The director, Gale Edwards, has chosen a minimal (though dynamic) set, but she gives full rein to the costume designer Andreane Neofitou, whose work is a feast for the eye. The Indian women's saris, ranging from tangerine to amethyst, are brilliantly choreographed and eclipsed only by the stronger tones worn by the male potentates - the maharaja and the Rana of Bhitor. The ballroom scenes are set alight by the scarlet mess kit of the British officers. That the Corps of Guides was the first unit to wear khaki in the field does not daunt Neofitou, who dresses them in a wonderfully elegant uniform. She has further scope with the British women, creating day and evening costumes that reflect the self-confidence of the Victorians at the height of their power.
Compressing a long novel into one evening's entertainment causes some problems. The plot rushes forward. Insuperable crises arise in the space of a few lines and are resolved just as quickly. The effect is comic but, hey, you have to suspend disbelief to watch this anyway.
The hero, Ashton (or "Ash"), is confused about his identity. Brought up as Ashok, living a servant's life at the maharaja's court, he was later educated in England. He feels at home in either culture, but is rejected by both. British snobbery and racism make it hard for him to marry Belinda, the daughter of the Crown's provincial administrator. That is lucky, really, because his childhood sweetheart, Princess Anjuli, has pined for him during his years at public school. It becomes obvious around the tenth bar how it will all turn out, but before the curtain falls we are served up dollops of cruelty and betrayal, and bucketfuls of self-sacrifice and gallantry.
This is a big moment in the career of Hadley Fraser, who takes the role of Ash just three years after graduating from the Royal Academy of Music. He has the looks, stage presence and voice to carry off a long and demanding part very well. Audiences will love him. Only once is he tempted into egregious overacting. His devoted buddy, Lieutenant Hamilton, is played by the experienced Australian heart-throb Simon Gleeson, who has plenty of his own numbers with which to show his fans what he can do.

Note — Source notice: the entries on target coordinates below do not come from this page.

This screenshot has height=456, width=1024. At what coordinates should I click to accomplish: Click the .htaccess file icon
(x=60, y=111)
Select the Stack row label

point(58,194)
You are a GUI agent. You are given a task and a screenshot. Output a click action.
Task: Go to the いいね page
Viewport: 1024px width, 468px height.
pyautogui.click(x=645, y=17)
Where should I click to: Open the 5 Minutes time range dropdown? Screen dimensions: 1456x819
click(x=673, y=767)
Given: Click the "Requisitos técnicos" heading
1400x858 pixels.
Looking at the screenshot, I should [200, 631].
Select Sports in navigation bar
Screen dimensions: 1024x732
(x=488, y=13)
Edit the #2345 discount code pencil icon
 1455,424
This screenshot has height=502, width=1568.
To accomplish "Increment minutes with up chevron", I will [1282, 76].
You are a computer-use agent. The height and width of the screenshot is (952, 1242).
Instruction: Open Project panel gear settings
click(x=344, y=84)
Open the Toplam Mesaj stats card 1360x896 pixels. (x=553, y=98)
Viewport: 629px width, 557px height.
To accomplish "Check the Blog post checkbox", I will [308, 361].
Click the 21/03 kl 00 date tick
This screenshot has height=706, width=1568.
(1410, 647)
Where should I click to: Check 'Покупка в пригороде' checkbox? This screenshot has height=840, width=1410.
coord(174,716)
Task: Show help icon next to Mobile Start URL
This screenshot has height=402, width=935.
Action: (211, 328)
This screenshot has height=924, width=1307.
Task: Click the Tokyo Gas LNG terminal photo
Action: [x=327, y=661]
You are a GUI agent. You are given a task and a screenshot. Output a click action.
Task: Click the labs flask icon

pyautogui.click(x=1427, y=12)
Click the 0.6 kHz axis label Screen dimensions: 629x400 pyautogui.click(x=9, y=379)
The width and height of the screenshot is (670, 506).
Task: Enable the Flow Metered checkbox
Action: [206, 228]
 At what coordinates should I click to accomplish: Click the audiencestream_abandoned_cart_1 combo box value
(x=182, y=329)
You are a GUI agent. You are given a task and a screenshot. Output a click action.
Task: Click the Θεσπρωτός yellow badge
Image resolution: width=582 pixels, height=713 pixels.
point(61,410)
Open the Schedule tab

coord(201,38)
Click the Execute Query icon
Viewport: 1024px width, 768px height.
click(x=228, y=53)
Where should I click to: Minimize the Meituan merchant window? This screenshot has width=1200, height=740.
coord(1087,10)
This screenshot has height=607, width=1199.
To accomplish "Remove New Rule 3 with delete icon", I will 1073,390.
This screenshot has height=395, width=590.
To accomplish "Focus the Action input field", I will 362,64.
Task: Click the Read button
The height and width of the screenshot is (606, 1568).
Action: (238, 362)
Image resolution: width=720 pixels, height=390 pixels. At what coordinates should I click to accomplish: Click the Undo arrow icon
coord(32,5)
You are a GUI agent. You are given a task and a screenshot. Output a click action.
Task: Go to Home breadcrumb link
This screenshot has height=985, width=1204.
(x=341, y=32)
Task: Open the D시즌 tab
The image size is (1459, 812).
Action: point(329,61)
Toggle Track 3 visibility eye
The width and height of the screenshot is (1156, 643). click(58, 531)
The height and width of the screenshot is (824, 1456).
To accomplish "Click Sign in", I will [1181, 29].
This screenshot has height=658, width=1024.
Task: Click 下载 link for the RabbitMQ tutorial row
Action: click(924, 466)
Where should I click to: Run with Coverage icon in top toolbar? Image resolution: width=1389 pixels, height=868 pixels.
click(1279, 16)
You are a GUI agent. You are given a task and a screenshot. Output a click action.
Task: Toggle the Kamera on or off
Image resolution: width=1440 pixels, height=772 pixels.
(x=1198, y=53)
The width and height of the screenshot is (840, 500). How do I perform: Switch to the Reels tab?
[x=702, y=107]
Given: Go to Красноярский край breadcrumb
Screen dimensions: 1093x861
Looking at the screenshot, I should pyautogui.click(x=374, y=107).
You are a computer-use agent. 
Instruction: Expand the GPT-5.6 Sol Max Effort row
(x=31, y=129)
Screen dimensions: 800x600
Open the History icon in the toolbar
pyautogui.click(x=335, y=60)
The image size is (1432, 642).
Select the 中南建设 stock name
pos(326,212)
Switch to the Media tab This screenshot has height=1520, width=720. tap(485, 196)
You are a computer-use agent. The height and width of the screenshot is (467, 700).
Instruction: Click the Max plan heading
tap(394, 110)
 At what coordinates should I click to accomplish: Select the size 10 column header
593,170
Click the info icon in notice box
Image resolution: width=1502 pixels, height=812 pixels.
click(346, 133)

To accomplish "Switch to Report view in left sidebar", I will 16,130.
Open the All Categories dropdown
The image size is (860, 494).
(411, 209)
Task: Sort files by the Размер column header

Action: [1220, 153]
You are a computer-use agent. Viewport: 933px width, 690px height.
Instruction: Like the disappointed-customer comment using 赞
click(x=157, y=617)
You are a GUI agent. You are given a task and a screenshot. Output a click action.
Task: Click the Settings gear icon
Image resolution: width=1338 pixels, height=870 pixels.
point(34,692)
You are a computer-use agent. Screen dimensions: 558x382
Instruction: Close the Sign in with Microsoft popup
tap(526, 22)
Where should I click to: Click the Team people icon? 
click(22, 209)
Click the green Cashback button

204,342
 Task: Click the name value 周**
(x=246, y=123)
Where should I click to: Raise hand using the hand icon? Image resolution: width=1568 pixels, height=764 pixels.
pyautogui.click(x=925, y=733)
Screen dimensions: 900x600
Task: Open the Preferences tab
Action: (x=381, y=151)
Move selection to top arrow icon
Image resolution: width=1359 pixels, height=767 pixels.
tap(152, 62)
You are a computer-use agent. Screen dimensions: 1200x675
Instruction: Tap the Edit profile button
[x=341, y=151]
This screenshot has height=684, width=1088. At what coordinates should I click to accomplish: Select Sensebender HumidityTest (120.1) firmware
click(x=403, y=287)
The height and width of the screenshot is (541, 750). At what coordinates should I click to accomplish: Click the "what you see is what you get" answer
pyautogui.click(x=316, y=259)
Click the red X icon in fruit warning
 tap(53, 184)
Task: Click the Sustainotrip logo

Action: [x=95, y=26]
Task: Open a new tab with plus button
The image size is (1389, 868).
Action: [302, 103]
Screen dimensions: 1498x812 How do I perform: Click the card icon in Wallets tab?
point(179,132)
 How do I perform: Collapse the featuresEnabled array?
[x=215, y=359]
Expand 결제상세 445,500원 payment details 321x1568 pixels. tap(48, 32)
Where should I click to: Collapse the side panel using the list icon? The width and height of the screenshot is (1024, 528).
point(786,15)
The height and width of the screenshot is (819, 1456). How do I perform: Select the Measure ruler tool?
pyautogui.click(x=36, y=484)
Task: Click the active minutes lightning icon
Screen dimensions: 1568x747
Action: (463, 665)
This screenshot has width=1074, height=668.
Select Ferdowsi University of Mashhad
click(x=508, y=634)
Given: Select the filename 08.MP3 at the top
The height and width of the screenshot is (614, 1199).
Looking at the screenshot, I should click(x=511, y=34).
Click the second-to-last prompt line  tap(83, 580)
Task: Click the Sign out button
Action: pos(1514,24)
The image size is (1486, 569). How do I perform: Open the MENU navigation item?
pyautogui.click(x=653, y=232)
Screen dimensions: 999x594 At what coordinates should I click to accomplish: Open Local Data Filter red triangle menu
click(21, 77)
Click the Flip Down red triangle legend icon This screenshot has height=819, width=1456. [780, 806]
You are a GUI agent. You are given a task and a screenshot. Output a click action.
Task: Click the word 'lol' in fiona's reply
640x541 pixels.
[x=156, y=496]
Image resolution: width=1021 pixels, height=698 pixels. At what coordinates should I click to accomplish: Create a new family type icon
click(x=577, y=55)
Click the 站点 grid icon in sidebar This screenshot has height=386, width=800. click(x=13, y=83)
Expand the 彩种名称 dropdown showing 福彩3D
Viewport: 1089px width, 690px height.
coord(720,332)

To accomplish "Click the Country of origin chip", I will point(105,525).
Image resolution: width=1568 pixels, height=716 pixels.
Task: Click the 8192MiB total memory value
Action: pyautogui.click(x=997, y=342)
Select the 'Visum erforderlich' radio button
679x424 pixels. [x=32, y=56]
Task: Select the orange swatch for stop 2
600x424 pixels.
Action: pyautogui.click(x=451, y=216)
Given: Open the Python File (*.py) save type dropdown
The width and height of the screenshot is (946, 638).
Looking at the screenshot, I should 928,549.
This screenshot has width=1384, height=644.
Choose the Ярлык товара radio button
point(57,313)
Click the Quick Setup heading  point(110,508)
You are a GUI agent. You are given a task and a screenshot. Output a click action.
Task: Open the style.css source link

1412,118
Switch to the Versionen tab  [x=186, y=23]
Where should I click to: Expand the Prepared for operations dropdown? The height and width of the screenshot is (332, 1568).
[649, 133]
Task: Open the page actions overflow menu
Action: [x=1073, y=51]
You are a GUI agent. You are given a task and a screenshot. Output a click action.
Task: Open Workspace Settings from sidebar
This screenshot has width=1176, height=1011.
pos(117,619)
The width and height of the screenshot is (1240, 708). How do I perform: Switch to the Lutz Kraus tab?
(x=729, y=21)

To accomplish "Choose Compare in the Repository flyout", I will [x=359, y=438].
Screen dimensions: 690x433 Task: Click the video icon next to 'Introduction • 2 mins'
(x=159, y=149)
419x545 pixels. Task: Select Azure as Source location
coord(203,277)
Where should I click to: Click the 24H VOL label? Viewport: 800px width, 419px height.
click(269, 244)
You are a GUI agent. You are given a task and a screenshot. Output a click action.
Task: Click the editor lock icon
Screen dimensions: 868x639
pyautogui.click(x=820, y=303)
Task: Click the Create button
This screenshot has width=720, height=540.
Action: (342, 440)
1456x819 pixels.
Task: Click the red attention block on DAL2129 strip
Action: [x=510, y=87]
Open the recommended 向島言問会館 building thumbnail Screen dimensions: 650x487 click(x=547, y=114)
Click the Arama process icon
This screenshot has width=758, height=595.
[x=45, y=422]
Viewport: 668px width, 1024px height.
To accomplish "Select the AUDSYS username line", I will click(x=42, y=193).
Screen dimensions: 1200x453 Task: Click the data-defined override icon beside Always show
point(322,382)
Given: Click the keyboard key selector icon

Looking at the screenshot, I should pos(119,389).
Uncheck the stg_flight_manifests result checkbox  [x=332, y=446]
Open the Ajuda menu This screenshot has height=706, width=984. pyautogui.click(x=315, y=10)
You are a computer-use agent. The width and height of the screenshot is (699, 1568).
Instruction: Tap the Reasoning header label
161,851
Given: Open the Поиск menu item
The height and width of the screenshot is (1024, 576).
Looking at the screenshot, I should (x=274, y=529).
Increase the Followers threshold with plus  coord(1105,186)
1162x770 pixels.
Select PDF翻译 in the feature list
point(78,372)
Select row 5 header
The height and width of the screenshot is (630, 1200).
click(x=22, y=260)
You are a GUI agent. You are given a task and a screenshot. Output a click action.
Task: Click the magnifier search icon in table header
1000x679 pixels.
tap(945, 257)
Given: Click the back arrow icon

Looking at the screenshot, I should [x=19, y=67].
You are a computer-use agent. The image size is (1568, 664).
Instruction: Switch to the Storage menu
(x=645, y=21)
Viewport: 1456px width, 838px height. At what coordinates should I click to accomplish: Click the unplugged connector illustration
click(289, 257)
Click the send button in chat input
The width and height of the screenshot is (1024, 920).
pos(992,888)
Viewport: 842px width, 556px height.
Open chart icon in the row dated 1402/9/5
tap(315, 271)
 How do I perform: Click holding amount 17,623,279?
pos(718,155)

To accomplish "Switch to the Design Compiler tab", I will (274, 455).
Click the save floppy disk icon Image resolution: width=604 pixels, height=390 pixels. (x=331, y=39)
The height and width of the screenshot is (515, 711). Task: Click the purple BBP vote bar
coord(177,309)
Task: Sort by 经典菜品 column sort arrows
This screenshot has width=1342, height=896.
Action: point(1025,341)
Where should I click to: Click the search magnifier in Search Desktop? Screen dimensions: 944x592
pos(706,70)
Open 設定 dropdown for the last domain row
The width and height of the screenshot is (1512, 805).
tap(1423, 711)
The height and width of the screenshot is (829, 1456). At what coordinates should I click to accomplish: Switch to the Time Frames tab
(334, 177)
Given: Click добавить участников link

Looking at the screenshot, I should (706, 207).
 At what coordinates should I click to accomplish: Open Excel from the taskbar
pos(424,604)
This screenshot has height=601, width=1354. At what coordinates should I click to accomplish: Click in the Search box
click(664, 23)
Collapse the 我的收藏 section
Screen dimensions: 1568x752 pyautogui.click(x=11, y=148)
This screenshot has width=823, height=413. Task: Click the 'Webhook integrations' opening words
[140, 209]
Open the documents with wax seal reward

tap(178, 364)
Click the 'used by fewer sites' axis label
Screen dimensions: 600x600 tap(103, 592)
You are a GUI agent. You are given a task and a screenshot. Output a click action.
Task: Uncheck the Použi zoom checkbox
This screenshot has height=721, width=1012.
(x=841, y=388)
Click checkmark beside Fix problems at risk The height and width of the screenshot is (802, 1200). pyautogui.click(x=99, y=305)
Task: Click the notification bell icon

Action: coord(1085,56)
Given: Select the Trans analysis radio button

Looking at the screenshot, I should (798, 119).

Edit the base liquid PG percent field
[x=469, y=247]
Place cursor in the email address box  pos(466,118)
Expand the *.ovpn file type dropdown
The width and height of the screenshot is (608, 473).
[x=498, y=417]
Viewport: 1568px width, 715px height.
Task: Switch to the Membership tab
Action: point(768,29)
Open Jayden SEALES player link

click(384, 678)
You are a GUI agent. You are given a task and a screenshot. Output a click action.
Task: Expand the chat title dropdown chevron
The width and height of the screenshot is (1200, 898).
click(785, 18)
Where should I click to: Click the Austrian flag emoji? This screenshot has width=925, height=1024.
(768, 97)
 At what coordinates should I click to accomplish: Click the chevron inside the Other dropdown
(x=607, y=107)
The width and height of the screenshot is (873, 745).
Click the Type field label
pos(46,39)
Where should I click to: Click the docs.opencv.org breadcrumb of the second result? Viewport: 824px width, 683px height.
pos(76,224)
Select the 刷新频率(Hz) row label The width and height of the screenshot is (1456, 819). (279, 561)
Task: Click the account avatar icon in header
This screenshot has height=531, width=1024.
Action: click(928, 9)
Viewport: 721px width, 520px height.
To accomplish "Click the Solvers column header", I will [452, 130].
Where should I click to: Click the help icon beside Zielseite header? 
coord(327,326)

Anjuli is performed by Gayatri Iyer, the voice from the soundtrack of Bride and Prejudice. She sings well and brings the necessary grit to the role - the princess is anything but soppy. Sophiya Haque (lately in Bombay Dreams) is perhaps even more memorable playing the villainous Janoo Rani. Haque makes it easy to understand how this sinewy dancer's gyrating hips could seduce the maharaja, with ghastly effects on both the lovers' fortunes and the tranquillity of the raj. Dean Hussain excellently carries off an energetic cameo role as Awal Shah, one of the Guides who specialises in satirising the British, while Kabir Bedi (the villain from Octopussy) has all the dignity and authority required to be Ash's father figure.
The composer, Philip Henderson, has evidently been busy, as the show boasts 41 musical numbers and the songs do all the work: there are very few interludes of spoken word. The numbers are varied and short, and the reprises are not overdone. In common with most modern musicals, the singers are sometimes required to shout rather than sing, and the orchestration can be overwhelming. The quality of the singing is patchy, with some distinctly coarse moments, but the diction is universally superb, which matters in this piece.
The hit number is intended to be "I Promise You", in which the lovers dream of putting their troubles behind them once they have reached the pure air and waterfalls of a faraway mountain. The song is first sung by the young Ash and Anjuli. For that to work, the director will need to find youngsters who can carry the tune - but in any case, the song is unlikely to outsell "Somewhere Over the Rainbow", on which it seems to be based.
No one who buys a ticket to this show will come looking for sophistication, but given the success of the novel, this highly competent stage version should do well.